Our next move was to Miller's Mill, the Ward called South Cottonwood. My next school was at a private house taught by a lady teacher. We went from there to the school house on the hill taught by Sam Brinton. Because of my mother being in ill health, I was kept out of school two week at a time, this caused me to loose interest in my studies and I learned but little. All of the grades were taught in this little room. I remember we stood in a row and in turn read a verse, we were punished if found writing out of the time for writing. My father ran the flour mill owned by James R. Miller. He was very kind to my father's family and so was his wife Mary.

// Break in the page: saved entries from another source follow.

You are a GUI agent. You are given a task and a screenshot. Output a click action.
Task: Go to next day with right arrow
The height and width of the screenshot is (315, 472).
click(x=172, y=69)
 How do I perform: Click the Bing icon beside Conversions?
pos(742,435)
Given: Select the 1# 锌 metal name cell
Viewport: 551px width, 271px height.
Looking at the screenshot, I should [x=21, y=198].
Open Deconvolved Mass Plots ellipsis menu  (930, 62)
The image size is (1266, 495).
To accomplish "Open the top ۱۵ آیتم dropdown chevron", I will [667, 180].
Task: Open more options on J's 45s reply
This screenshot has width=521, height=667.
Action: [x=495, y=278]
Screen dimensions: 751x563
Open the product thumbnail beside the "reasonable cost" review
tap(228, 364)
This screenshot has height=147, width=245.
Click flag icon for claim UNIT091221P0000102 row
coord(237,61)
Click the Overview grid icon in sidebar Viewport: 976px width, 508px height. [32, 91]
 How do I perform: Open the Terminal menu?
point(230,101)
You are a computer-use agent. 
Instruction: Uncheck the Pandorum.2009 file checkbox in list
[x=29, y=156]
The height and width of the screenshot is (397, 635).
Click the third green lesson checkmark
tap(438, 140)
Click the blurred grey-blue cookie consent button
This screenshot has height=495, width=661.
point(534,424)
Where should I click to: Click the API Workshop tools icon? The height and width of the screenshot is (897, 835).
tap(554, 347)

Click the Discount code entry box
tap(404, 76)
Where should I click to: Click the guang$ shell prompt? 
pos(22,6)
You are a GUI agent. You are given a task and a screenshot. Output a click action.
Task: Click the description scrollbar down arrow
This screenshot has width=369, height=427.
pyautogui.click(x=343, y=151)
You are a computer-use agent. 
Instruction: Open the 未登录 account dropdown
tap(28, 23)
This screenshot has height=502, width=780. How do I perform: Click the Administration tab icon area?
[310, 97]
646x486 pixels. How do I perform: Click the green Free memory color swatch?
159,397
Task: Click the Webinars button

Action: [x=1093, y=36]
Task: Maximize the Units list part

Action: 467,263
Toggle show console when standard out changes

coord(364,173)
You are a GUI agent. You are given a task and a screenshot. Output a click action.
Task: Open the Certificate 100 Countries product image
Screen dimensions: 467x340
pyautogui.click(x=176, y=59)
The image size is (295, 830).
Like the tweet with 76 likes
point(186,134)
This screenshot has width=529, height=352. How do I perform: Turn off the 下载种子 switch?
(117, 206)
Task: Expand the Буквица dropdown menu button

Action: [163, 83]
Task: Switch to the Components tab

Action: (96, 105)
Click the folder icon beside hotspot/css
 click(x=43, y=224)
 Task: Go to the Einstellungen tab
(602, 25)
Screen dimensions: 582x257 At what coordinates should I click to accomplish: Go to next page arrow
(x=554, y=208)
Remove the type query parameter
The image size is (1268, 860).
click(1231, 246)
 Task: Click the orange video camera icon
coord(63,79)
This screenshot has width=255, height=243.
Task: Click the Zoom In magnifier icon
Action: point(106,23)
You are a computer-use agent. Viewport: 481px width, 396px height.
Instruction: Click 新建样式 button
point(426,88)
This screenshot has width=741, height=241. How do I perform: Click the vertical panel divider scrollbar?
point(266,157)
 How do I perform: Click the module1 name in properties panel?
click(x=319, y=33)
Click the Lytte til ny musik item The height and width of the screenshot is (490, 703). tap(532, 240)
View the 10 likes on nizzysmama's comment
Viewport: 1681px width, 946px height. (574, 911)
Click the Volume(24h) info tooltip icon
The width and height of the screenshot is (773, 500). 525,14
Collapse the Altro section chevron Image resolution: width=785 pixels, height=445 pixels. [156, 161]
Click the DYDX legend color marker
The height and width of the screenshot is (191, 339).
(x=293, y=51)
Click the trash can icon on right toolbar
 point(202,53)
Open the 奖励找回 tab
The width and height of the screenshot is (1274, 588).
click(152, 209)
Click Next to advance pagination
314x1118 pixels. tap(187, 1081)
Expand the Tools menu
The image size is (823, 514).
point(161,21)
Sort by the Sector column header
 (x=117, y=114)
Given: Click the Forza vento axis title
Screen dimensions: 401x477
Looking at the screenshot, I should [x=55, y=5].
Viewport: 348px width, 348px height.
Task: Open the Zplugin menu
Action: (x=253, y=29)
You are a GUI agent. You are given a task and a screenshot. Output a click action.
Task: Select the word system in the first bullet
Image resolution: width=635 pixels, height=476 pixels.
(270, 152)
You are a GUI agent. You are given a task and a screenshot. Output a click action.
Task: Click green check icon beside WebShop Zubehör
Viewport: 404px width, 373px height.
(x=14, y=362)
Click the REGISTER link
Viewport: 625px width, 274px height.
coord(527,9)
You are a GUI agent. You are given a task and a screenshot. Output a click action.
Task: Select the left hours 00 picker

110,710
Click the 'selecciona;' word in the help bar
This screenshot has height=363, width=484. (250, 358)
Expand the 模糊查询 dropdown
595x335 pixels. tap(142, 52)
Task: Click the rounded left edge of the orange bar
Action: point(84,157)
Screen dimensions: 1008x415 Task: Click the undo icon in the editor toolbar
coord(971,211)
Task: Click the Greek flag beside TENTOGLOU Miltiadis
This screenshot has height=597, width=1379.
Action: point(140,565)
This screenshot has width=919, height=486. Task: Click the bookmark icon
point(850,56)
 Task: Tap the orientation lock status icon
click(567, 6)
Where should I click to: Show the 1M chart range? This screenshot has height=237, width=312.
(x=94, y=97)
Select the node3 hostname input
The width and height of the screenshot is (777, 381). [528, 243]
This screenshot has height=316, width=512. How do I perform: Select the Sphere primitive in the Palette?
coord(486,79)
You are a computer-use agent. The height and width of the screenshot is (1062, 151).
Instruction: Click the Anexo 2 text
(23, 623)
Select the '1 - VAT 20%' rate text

The saddest trial of my life happened while we were living there. My dear mother gave birth to her seventh child and for the lack of skillful help she died in ten days after the birth of the child of blood poisoning. You can imagine the dreadful condition of things at that time, our dear sweet mother lay cold in death, seven children motherless. My father poor and working hard for a living. We had no home then, we were living in the mill house in two small rooms. Just before my mother died she called me to her and said be a good a girl and kissed me. Those dying words has always prompted me to try to do right. She died at seven o clock in the morning. The sweet soul was dressed in the best they had, not silk or satin but clean and white, dressed in the Temple robe--it was made of linen. She was laid in a casket and placed in a wagon box. The journey to the cemetery was four miles. We stopped at Union Fort and held the funeral. One hymn I remember was "Sweet Rest in Heaven" She was taken to the Union graveyard and buried there. The little infant lived three months and died.

My father married again to Harriet Ann Pearce. Her husband was killed in the canyon by a log rolling on him. She had three children and after my father married they had four children two of them died and two are living yet. After a time I went to live with my Aunt Mary, my mother's sister--Mary and Jo Harker at Vernon Tooele County.